■ **TASK INSTRUCTIONS**
These records must be written out again exactly.

■ **TASK INPUTS**
● ● ●

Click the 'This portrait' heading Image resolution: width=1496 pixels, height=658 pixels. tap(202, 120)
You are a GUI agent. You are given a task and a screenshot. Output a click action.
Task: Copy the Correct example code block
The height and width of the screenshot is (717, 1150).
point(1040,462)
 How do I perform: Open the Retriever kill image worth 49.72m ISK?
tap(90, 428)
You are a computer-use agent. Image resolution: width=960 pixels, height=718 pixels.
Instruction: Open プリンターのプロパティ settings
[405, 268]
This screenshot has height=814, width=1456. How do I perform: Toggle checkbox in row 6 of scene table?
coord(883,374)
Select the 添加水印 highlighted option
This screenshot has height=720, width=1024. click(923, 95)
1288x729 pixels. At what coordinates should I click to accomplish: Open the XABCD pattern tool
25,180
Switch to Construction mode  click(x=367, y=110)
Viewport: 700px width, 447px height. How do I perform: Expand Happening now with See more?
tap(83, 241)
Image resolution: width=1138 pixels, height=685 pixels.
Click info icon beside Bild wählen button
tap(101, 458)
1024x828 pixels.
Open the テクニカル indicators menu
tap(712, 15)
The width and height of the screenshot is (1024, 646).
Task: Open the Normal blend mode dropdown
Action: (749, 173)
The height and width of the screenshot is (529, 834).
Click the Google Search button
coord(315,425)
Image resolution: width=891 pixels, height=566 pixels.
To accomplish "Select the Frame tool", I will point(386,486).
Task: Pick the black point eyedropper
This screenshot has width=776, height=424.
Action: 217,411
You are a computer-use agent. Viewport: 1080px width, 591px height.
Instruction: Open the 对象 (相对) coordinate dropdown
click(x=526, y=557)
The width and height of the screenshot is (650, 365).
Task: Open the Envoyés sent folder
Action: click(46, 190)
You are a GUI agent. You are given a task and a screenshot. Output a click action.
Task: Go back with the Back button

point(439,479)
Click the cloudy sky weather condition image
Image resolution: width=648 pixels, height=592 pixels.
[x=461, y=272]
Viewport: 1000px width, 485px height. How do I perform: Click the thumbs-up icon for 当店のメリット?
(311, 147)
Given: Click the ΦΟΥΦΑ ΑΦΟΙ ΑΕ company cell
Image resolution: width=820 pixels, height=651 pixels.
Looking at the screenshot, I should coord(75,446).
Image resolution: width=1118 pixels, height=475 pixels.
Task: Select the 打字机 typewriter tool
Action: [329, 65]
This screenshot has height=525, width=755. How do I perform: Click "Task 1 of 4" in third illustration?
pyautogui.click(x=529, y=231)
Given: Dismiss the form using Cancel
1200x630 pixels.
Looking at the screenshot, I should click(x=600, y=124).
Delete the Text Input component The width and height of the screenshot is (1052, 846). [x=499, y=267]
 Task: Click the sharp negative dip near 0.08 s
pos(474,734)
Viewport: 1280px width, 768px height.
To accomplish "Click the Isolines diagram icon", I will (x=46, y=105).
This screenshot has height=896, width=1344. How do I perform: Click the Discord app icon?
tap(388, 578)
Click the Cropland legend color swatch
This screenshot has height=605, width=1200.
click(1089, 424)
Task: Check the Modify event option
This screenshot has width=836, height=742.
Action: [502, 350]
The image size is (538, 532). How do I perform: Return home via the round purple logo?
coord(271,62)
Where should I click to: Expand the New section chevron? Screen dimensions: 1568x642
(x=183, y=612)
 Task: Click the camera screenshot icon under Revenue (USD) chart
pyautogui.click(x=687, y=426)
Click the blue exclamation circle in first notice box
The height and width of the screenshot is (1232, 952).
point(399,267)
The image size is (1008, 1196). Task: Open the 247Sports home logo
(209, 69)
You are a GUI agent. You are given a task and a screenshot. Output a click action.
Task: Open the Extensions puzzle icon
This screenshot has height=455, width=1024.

● ● ●

■ **TASK ANSWER**
Click the 'This portrait' heading Image resolution: width=1496 pixels, height=658 pixels. tap(202, 120)
You are a GUI agent. You are given a task and a screenshot. Output a click action.
Task: Copy the Correct example code block
The height and width of the screenshot is (717, 1150).
point(1040,462)
 How do I perform: Open the Retriever kill image worth 49.72m ISK?
tap(90, 428)
You are a computer-use agent. Image resolution: width=960 pixels, height=718 pixels.
Instruction: Open プリンターのプロパティ settings
[405, 268]
This screenshot has height=814, width=1456. How do I perform: Toggle checkbox in row 6 of scene table?
coord(883,374)
Select the 添加水印 highlighted option
This screenshot has height=720, width=1024. click(923, 95)
1288x729 pixels. At what coordinates should I click to accomplish: Open the XABCD pattern tool
25,180
Switch to Construction mode  click(x=367, y=110)
Viewport: 700px width, 447px height. How do I perform: Expand Happening now with See more?
tap(83, 241)
Image resolution: width=1138 pixels, height=685 pixels.
Click info icon beside Bild wählen button
tap(101, 458)
1024x828 pixels.
Open the テクニカル indicators menu
tap(712, 15)
The width and height of the screenshot is (1024, 646).
Task: Open the Normal blend mode dropdown
Action: (749, 173)
The height and width of the screenshot is (529, 834).
Click the Google Search button
coord(315,425)
Image resolution: width=891 pixels, height=566 pixels.
To accomplish "Select the Frame tool", I will point(386,486).
Task: Pick the black point eyedropper
This screenshot has width=776, height=424.
Action: 217,411
You are a computer-use agent. Viewport: 1080px width, 591px height.
Instruction: Open the 对象 (相对) coordinate dropdown
click(x=526, y=557)
The width and height of the screenshot is (650, 365).
Task: Open the Envoyés sent folder
Action: click(46, 190)
You are a GUI agent. You are given a task and a screenshot. Output a click action.
Task: Go back with the Back button

point(439,479)
Click the cloudy sky weather condition image
Image resolution: width=648 pixels, height=592 pixels.
[x=461, y=272]
Viewport: 1000px width, 485px height. How do I perform: Click the thumbs-up icon for 当店のメリット?
(311, 147)
Given: Click the ΦΟΥΦΑ ΑΦΟΙ ΑΕ company cell
Image resolution: width=820 pixels, height=651 pixels.
Looking at the screenshot, I should coord(75,446).
Image resolution: width=1118 pixels, height=475 pixels.
Task: Select the 打字机 typewriter tool
Action: [329, 65]
This screenshot has height=525, width=755. How do I perform: Click "Task 1 of 4" in third illustration?
pyautogui.click(x=529, y=231)
Given: Dismiss the form using Cancel
1200x630 pixels.
Looking at the screenshot, I should click(x=600, y=124).
Delete the Text Input component The width and height of the screenshot is (1052, 846). [x=499, y=267]
 Task: Click the sharp negative dip near 0.08 s
pos(474,734)
Viewport: 1280px width, 768px height.
To accomplish "Click the Isolines diagram icon", I will (x=46, y=105).
This screenshot has height=896, width=1344. How do I perform: Click the Discord app icon?
tap(388, 578)
Click the Cropland legend color swatch
This screenshot has height=605, width=1200.
click(1089, 424)
Task: Check the Modify event option
This screenshot has width=836, height=742.
Action: [502, 350]
The image size is (538, 532). How do I perform: Return home via the round purple logo?
coord(271,62)
Where should I click to: Expand the New section chevron? Screen dimensions: 1568x642
(x=183, y=612)
 Task: Click the camera screenshot icon under Revenue (USD) chart
pyautogui.click(x=687, y=426)
Click the blue exclamation circle in first notice box
The height and width of the screenshot is (1232, 952).
point(399,267)
The image size is (1008, 1196). Task: Open the 247Sports home logo
(209, 69)
You are a GUI agent. You are given a task and a screenshot. Output a click action.
Task: Open the Extensions puzzle icon
This screenshot has height=455, width=1024.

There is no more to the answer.